### PROVIDED RECORDS
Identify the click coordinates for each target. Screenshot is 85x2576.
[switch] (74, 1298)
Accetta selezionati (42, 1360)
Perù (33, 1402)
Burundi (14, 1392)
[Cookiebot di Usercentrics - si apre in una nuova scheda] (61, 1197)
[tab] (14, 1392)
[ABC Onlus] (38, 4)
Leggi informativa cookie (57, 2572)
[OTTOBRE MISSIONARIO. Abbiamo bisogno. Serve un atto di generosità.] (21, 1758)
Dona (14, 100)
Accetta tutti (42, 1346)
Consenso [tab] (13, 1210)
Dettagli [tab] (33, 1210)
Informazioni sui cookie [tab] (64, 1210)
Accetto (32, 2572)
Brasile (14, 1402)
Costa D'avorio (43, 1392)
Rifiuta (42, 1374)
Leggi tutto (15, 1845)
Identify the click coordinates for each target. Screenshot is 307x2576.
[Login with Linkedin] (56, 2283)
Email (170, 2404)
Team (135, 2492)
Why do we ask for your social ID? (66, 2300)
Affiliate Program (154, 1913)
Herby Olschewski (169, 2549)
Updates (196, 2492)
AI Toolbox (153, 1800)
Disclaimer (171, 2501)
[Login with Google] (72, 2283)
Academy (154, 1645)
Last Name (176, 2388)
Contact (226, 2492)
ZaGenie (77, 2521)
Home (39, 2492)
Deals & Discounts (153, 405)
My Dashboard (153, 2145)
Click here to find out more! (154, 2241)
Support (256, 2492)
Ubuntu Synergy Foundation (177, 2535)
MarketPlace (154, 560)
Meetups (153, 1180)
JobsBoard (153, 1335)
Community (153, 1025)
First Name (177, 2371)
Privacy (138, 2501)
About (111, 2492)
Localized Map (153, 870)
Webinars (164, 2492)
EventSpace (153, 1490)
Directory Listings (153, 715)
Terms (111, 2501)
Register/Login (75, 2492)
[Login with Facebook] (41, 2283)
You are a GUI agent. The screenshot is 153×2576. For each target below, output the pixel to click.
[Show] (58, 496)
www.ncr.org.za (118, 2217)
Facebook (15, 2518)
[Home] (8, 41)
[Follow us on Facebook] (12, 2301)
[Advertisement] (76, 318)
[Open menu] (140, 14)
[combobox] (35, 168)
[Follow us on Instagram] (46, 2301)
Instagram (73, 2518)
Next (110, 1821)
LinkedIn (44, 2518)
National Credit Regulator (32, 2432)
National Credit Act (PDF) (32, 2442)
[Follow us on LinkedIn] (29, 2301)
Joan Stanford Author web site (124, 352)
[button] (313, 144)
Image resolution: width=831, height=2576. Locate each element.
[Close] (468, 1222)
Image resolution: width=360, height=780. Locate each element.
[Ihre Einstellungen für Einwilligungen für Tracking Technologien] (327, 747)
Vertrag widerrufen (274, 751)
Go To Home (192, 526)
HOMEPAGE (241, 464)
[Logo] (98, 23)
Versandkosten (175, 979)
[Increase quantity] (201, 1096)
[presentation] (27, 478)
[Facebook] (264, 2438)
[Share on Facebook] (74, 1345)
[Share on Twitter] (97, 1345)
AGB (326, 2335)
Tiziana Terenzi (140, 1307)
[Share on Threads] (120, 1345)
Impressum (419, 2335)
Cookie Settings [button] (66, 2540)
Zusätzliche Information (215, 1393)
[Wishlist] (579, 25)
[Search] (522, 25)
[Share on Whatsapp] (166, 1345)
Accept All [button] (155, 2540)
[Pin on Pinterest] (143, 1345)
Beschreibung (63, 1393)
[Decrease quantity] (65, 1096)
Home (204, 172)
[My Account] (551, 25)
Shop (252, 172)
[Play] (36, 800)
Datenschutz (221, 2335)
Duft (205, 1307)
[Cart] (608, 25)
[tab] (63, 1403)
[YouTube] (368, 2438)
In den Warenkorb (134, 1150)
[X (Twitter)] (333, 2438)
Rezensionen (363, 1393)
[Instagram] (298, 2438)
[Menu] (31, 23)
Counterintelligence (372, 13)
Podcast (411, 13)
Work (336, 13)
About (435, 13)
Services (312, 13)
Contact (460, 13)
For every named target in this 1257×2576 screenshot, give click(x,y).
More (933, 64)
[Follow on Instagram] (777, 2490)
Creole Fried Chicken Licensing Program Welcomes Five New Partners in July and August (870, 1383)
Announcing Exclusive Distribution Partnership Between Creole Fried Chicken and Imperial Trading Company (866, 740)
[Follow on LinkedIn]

### TASK STATEMENT
When you reach the line holding "[Advertisement] (76, 318)" in the records above, begin reproducing exactly, stop after the line holding "[Ihre Einstellungen für", and output nothing else.

### EXPECTED ANSWER
[Advertisement] (76, 318)
[Open menu] (140, 14)
[combobox] (35, 168)
[Follow us on Instagram] (46, 2301)
Instagram (73, 2518)
Next (110, 1821)
LinkedIn (44, 2518)
National Credit Regulator (32, 2432)
National Credit Act (PDF) (32, 2442)
[Follow us on LinkedIn] (29, 2301)
Joan Stanford Author web site (124, 352)
[button] (313, 144)
Image resolution: width=831, height=2576. Locate each element.
[Close] (468, 1222)
Image resolution: width=360, height=780. Locate each element.
[Ihre Einstellungen für Einwilligungen für Tracking Technologien] (327, 747)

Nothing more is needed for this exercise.